Objective
Surface the existing CLI resume mechanics (--resume, --rerun-failed, --output <dir>) in Studio so a user staring at an interrupted or partially-errored run can finish it from the web UI instead of dropping to a terminal.
Today Studio can launch a fresh eval (POST /api/eval/run) and renders execution_error per test on the run detail page, but the launch request shape doesn't carry the resume parameters and no UI affordance exists.
Follow-up to #1216 / PR #1217, which scoped TUI + flag-level UX + docs + auto-detect but explicitly deferred Studio.
Background — current state in code
- Launch endpoint:
apps/cli/src/commands/results/eval-runner.ts:240 (unscoped) and apps/cli/src/commands/results/eval-runner.ts:407 (benchmark-scoped).
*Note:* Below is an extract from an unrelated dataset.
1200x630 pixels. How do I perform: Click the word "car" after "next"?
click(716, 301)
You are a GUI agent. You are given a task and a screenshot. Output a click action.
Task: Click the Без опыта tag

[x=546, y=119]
Both call buildCliArgs and spawn the CLI.
- Request shape:
RunEvalRequest at apps/cli/src/commands/results/eval-runner.ts:101 — has suite_filter, test_ids, target, threshold, workers, dry_run. Missing resume, rerun_failed, retry_errors, output.
- CLI arg builder:
buildCliArgs at apps/cli/src/commands/results/eval-runner.ts:110.
- UI client:
apps/studio/src/lib/api.ts:529 (runEval function).
- Run detail route:
apps/studio/src/routes/runs/$runId.tsx and benchmark variant apps/studio/src/routes/benchmarks/\$benchmarkId_/runs/$runId.tsx.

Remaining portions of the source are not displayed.